Oh I would not be ashamed for not telling the truth. I totally understand where you are coming from! With my situation, I do not tell the truth either, because it really is no ones business! Only my family knows. But...Just like you, I am damn proud of my decision! Our babies were very much wanted and blessed!

Topcat said...

That t-shirt is so cute! Paris Hilton bought one for Nicole Richie (sorry if I just ruined it for you!)

I didn't want to tell a single soul we were doing IVF - that's why I started blogging. I just didn't want to be "the poor woman who wanted a baby". If everything works out, I will shout it from the rafters. Actually, I kind of have to - since my husband has a vasectomy. People will think I've been up to no good!

Anonymous said...

My husband is the one who doesn't want anyone to know about our infertility, so for him I've kept it (mostly) to myself. Like you though, I feel like something of a fraud when people ask if twins run in the family, or when I lie outright to those who ask if I've taken fertility meds. I actually feel like something of an impostor now calling myself infertile (you know, with a toddler and two more on the way). You really can't win. I'm just so thankful for this great online community -- you girls have helped keep me sane, that's for sure.

Anonymous said...

Everyone handles theie diagnosis differently. I don't know of anyone who just blurted out to everyone and their neighbor that they were infertile. Please don't feel embarrassed or ashamed that you didn't admit to it.

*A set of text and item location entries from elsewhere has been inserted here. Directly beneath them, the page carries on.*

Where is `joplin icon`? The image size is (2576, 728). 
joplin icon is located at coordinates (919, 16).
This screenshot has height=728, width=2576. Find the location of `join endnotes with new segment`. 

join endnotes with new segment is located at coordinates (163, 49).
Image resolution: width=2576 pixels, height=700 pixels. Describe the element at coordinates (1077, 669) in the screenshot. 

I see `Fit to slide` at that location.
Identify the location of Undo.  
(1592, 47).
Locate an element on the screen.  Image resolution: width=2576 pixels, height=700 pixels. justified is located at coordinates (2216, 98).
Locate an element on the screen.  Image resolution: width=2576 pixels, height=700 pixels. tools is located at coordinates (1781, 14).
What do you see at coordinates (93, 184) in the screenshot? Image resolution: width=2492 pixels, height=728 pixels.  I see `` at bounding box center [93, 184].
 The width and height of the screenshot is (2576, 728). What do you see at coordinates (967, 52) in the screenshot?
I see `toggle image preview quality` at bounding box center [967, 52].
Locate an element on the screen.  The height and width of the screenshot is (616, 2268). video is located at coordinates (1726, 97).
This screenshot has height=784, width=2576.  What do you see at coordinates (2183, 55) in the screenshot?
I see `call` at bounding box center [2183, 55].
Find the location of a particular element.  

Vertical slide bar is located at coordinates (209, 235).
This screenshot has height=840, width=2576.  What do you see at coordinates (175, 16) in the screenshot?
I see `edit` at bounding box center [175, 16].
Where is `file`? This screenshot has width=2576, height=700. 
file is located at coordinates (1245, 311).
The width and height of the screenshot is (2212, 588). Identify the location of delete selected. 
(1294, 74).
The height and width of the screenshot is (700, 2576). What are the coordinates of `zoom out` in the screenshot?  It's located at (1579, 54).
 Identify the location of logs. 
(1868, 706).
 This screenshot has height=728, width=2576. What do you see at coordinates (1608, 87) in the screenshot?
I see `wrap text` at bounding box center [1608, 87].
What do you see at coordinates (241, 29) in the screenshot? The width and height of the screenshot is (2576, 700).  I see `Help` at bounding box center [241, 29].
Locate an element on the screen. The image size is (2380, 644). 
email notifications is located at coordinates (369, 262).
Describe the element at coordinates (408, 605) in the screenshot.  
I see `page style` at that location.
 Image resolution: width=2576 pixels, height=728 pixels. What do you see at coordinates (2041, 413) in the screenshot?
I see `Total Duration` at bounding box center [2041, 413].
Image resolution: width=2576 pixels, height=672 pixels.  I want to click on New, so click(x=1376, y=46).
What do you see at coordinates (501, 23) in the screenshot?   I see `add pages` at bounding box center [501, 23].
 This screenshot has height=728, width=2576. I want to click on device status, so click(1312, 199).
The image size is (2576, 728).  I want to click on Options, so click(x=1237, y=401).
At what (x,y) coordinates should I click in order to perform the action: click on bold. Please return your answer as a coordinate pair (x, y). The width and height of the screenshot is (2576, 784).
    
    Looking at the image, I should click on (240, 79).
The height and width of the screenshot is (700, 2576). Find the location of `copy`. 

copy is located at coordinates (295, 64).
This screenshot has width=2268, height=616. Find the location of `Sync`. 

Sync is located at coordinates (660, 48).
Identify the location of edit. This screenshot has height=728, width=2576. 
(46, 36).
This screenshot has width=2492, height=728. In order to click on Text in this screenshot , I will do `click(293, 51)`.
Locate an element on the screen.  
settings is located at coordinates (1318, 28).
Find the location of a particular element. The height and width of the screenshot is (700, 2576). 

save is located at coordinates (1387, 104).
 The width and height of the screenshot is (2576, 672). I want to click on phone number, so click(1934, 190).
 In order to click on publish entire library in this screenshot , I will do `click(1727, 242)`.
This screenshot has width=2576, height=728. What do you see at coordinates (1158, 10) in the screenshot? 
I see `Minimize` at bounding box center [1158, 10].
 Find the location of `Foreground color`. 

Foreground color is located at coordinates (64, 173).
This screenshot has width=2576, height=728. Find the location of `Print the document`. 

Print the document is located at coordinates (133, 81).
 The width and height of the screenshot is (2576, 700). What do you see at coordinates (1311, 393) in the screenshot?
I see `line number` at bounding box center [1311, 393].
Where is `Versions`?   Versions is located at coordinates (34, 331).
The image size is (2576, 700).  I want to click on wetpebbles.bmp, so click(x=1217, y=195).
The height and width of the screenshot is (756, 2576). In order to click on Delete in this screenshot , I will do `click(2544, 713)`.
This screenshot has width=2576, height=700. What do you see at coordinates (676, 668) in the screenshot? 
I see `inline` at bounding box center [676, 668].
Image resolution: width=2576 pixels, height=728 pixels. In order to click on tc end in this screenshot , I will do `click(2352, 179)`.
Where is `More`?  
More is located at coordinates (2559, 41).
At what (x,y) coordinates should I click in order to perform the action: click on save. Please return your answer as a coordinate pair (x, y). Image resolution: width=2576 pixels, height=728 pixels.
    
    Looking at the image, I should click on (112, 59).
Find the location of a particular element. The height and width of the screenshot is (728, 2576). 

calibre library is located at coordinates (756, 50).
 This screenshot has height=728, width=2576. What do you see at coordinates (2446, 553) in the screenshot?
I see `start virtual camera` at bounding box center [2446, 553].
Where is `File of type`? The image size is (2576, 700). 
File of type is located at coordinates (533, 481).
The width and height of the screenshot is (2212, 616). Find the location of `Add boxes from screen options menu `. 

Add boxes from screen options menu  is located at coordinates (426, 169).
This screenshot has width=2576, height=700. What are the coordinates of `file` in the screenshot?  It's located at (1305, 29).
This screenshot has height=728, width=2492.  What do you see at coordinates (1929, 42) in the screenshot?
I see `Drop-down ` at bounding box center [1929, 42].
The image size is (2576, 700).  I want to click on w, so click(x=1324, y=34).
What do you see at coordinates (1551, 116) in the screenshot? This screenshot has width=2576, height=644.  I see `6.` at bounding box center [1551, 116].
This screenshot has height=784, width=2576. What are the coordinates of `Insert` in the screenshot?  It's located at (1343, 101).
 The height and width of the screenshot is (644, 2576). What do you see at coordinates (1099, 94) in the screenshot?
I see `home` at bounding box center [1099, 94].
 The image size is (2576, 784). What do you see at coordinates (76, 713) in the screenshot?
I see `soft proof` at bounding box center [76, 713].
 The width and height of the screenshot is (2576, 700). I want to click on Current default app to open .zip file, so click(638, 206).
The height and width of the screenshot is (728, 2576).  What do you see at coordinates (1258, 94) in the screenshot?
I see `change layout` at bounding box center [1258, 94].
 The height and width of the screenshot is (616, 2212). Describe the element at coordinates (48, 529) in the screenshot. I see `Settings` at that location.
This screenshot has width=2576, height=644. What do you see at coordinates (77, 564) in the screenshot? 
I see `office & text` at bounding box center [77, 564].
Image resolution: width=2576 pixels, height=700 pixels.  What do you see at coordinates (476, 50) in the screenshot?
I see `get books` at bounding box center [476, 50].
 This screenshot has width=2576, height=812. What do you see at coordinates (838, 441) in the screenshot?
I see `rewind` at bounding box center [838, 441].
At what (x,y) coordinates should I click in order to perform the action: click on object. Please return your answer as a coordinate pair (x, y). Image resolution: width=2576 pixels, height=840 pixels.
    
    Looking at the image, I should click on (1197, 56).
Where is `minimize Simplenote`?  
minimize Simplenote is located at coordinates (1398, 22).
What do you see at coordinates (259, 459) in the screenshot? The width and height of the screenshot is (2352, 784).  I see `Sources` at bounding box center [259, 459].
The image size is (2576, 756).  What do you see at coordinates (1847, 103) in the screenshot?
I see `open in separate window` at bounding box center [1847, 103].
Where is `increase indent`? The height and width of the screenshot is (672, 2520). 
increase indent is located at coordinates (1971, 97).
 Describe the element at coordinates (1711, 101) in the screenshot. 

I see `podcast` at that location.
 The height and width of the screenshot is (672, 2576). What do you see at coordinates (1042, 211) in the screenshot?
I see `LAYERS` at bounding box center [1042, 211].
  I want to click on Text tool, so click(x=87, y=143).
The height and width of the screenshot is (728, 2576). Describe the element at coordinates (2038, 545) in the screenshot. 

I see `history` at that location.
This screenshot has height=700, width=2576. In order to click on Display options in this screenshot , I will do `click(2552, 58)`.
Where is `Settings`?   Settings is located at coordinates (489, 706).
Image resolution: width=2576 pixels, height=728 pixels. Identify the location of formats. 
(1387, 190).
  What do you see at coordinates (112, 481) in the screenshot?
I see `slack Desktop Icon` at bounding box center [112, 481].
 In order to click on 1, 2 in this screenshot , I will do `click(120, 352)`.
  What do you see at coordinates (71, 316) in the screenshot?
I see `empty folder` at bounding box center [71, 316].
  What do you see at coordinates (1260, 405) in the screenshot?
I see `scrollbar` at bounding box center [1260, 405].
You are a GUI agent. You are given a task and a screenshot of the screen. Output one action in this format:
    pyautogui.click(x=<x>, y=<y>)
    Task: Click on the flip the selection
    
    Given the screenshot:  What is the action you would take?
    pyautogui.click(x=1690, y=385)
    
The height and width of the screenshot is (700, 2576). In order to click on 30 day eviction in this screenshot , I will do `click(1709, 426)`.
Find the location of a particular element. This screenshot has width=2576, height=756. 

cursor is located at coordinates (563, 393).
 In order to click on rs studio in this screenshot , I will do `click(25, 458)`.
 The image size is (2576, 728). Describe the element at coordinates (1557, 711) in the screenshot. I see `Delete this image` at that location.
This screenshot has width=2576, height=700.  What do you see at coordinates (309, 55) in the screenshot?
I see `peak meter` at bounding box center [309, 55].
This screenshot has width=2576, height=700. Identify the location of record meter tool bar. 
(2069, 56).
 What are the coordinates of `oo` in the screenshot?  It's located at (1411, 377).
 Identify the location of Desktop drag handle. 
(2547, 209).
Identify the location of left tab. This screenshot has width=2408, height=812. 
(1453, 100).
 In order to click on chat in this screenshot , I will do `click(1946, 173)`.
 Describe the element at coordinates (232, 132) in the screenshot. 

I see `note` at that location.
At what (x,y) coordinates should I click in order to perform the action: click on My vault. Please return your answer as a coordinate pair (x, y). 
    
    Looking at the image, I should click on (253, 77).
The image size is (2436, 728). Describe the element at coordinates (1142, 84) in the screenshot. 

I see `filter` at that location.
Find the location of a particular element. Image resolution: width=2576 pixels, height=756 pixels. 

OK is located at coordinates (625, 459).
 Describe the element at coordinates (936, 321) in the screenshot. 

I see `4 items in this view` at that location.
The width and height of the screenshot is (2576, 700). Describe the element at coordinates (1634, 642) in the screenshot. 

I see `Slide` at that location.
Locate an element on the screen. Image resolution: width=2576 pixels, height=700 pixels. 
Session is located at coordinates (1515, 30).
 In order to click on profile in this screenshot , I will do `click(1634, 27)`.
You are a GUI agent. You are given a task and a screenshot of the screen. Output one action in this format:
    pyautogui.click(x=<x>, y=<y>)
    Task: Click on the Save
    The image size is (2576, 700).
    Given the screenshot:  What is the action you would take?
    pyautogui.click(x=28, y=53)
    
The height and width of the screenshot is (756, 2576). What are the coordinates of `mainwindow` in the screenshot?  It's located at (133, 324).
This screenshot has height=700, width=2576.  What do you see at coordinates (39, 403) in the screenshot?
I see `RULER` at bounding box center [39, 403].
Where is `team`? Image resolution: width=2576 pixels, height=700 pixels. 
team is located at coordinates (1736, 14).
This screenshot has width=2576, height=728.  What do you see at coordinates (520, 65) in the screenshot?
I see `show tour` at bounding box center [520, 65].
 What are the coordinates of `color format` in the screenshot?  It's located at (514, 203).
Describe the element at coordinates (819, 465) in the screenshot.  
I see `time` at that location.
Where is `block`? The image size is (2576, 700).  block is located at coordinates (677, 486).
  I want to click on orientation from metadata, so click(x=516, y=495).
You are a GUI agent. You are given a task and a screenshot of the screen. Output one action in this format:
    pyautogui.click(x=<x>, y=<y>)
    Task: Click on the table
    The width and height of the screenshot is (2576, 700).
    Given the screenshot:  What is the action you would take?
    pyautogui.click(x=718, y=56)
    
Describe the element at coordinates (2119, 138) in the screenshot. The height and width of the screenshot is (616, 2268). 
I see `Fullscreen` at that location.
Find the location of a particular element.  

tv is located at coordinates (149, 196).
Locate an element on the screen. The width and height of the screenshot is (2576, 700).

*and you are always welcome to my blog... post away. Just because you don't walk in my shoes, doesn't mean you can't empathize in some way. I appreciate all of the support I can get.

MoMo said...

I told all my closest friends about our struggles since I got tired of them asking when we were going to have kids. Some of them didn't know how to respond or react to us, hence they just all together stop calling or asking us out. It was very strange and I am not sure if I would take the same approach again.

Gemini Girl said...

I think many people go through what you did. I only told those who were close to me and dont like sharing it with everyone else. If I find out that random people know about what I went through, I just shrug it off and say that maybe my story could help them.

It is what it is. If the whole world knew, I would not be ashamed- my children had to be created a little differently but so what?

I think it's great that you are sharing with people- you never know who you may be helping.

Carrie said...

I understand the ashamed feeling. I am so ashamed that my body just won't keep hold of our babies. So ashamed, I just couldn't share the feeling. Even my best friends don't know how much this has taken over my life. I don't know that the secrecy is healthy but its all I can cope with right now.
If this journey ever ends happily then I think I would share, until then it is just too raw.
I am glad you're ok with sharing now. It does give hope to those of us who are still in the trenches. It can work sometimes, that's a hard thing to remember sometimes from where I am standing.